* **Exercise directions**:
What is needed here is an exact repetition of the records below, beginning at the line that has "The width and height of the screenshot is (2420, 1512)." and stopping after the line that has "Given: Select Марина's video thumbnail".

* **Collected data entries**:
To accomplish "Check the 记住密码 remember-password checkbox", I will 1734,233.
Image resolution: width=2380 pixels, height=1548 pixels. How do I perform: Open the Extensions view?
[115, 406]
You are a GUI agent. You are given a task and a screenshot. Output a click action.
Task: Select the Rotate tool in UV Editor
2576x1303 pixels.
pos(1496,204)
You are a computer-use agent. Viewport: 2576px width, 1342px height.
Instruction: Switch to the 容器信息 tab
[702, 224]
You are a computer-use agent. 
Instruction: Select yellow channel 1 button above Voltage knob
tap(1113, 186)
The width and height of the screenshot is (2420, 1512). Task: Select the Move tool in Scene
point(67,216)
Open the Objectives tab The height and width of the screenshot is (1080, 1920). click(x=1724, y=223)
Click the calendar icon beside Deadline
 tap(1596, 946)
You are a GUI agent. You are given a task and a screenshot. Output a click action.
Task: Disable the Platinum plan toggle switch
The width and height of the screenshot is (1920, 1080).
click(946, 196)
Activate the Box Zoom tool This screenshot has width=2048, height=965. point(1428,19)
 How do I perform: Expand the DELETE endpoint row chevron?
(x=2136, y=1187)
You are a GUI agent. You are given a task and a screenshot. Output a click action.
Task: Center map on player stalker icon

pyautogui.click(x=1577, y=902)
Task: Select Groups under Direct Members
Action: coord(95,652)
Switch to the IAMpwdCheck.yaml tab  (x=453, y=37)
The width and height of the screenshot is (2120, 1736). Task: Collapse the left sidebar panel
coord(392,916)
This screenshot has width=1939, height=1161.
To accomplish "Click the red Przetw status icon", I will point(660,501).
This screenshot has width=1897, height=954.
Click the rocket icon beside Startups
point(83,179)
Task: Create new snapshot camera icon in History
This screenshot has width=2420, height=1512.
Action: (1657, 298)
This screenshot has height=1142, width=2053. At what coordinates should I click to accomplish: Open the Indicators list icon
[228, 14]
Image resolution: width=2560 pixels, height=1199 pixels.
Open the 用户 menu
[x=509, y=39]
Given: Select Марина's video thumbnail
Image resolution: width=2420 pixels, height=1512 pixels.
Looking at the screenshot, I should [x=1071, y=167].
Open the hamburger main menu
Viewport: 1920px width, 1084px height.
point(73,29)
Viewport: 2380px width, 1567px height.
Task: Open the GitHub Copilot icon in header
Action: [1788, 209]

* **Expected answer**:
The width and height of the screenshot is (2420, 1512). Task: Select the Move tool in Scene
point(67,216)
Open the Objectives tab The height and width of the screenshot is (1080, 1920). click(x=1724, y=223)
Click the calendar icon beside Deadline
 tap(1596, 946)
You are a GUI agent. You are given a task and a screenshot. Output a click action.
Task: Disable the Platinum plan toggle switch
The width and height of the screenshot is (1920, 1080).
click(946, 196)
Activate the Box Zoom tool This screenshot has width=2048, height=965. point(1428,19)
 How do I perform: Expand the DELETE endpoint row chevron?
(x=2136, y=1187)
You are a GUI agent. You are given a task and a screenshot. Output a click action.
Task: Center map on player stalker icon

pyautogui.click(x=1577, y=902)
Task: Select Groups under Direct Members
Action: coord(95,652)
Switch to the IAMpwdCheck.yaml tab  (x=453, y=37)
The width and height of the screenshot is (2120, 1736). Task: Collapse the left sidebar panel
coord(392,916)
This screenshot has width=1939, height=1161.
To accomplish "Click the red Przetw status icon", I will point(660,501).
This screenshot has width=1897, height=954.
Click the rocket icon beside Startups
point(83,179)
Task: Create new snapshot camera icon in History
This screenshot has width=2420, height=1512.
Action: (1657, 298)
This screenshot has height=1142, width=2053. At what coordinates should I click to accomplish: Open the Indicators list icon
[228, 14]
Image resolution: width=2560 pixels, height=1199 pixels.
Open the 用户 menu
[x=509, y=39]
Given: Select Марина's video thumbnail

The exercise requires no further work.